:: CONSIGNES ::
A. Selon le texte sur les inégalités, pourquoi l'heure est-elle aujourd'hui à la réforme fiscale et à la recherche de recettes ? Répondez en une à trois phrases.
B. Rédigez la suite du texte sur les inégalités, en reprenant après sa dernière phrase.

:: TEXTE FOURNI ::
━━━━━━
L’enrichissement des plus riches va-t-il se poursuivre ? Les inégalités ont peu de chances de se réduire tant que la situation structurelle ne changera pas, notamment tant que le marché du travail ne s’améliorera pas de façon forte et durable… De ce point de vue, la crise économique qui, associée aux baisses d’impôt antérieures, a poussé les finances publiques de bon nombre de pays au bord de l’asphyxie, peut faire craindre le pire. L’heure est aujourd’hui à la réforme fiscale et à la recherche de recettes pour limiter des niveaux de déficits et d’endettement devenus vertigineux. La façon dont seront prélevés demain ces nouveaux impôts aura un rôle déterminant sur le niveau des inégalités.
━━━━━━
:: DONNÉES DISPONIBLES ::
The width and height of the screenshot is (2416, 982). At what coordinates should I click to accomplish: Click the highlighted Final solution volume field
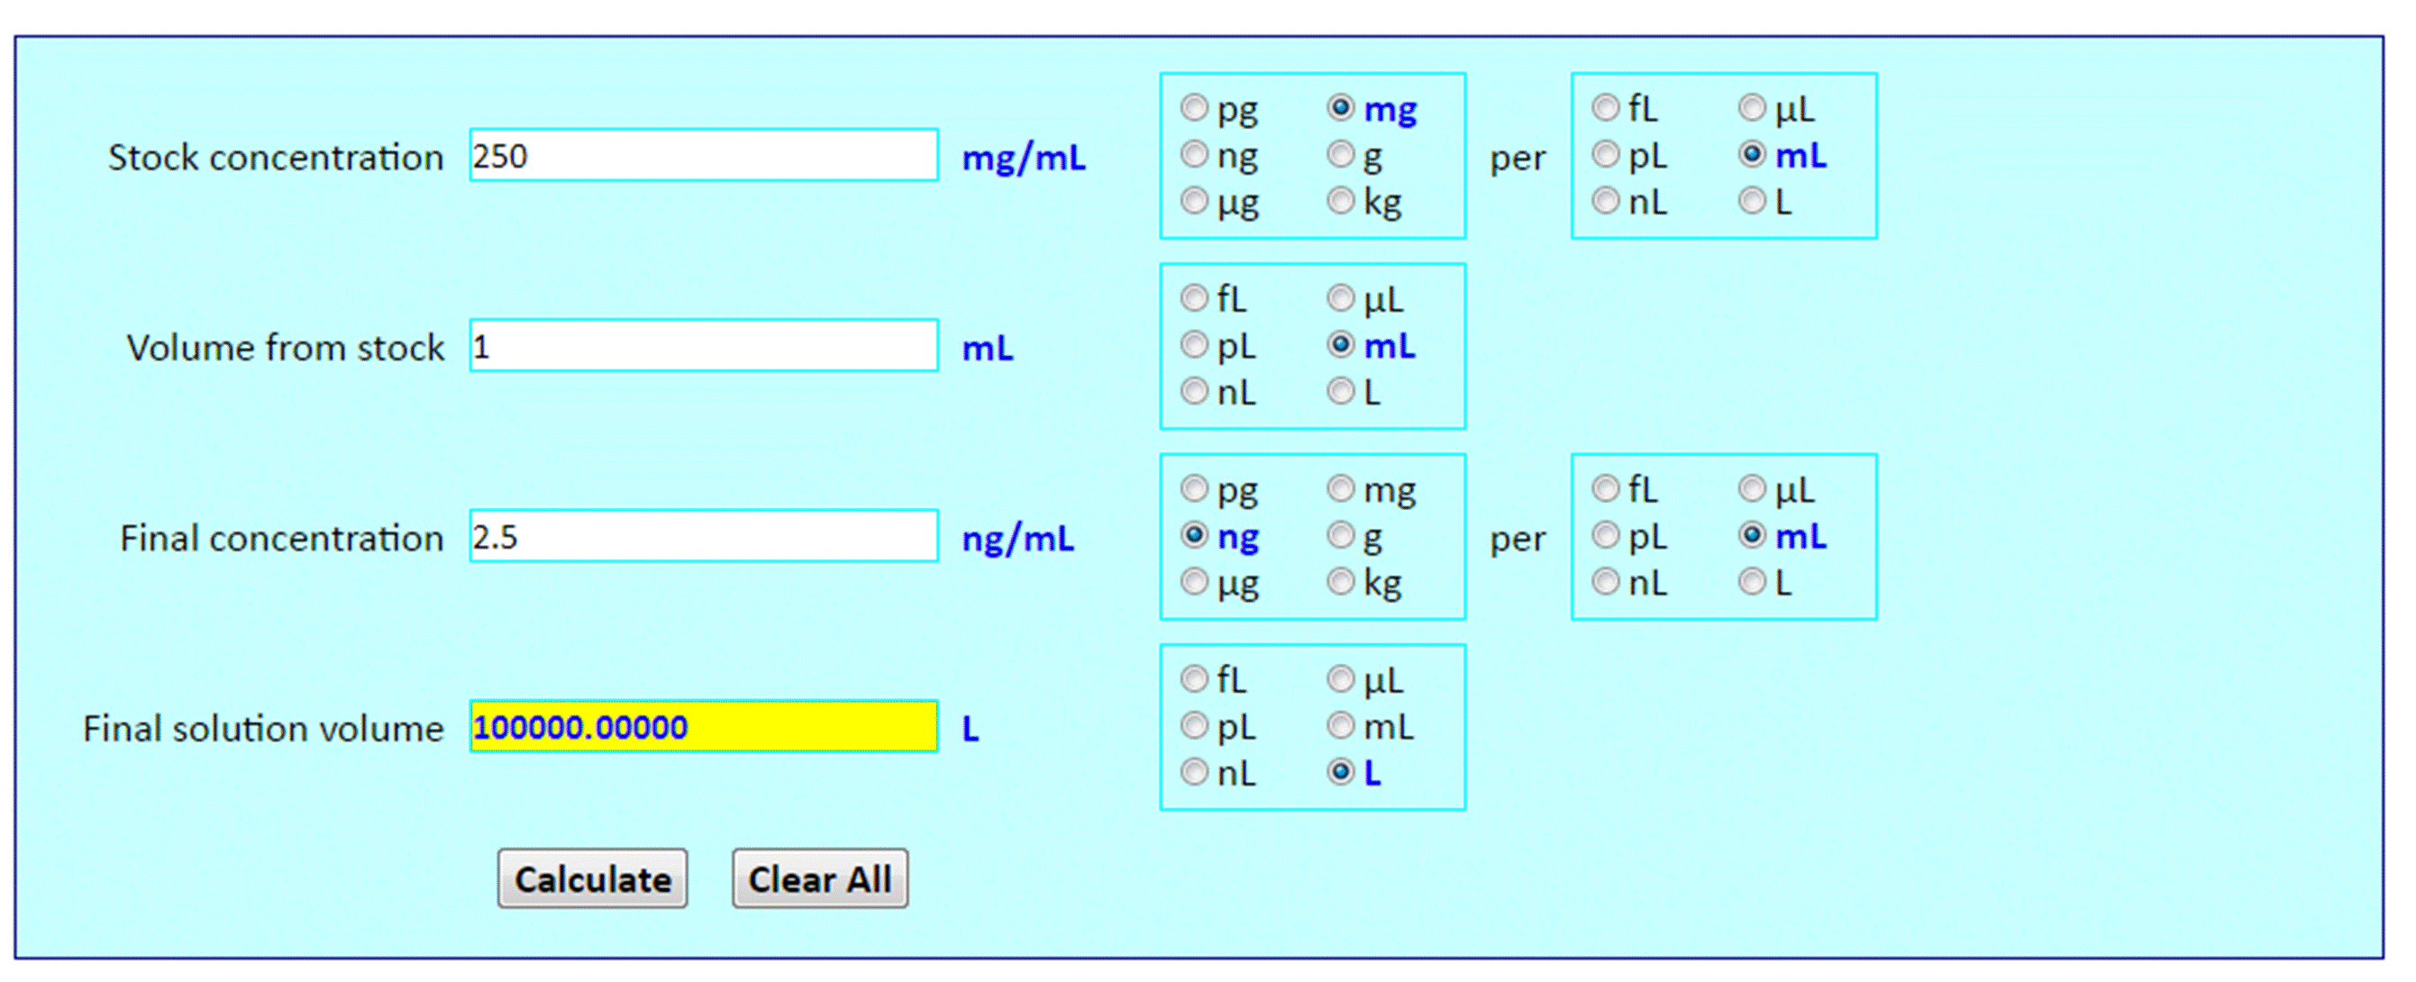703,727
━━━━━━
:: RÉSULTATS ::
A. La réforme fiscale et la recherche de recettes doivent permettre de limiter des niveaux de déficits et d'endettement devenus vertigineux. La crise économique, associée aux baisses d'impôt antérieures, a en effet poussé les finances publiques de bon nombre de pays au bord de l'asphyxie.

B.
Louis Maurin

Cet article est extrait du hors-série « L’état de la mondialisation » du magazine Alternatives Internationales, n°8, décembre 2010.

Pour en savoir plus

 « Top Incomes in the Long Run of History », Tony Atkinson, Thomas Piketty et Emmanuel Saez, Journal of Economic Literature, janvier 2010 : une vaste étude sur l’évolution de la part du revenu détenu par les plus riches.

 « Croissance et inégalités. Distribution des revenus et pauvreté dans les pays de l’OCDE », OCDE, 2008 : le seul véritable document de synthèse sur le sujet.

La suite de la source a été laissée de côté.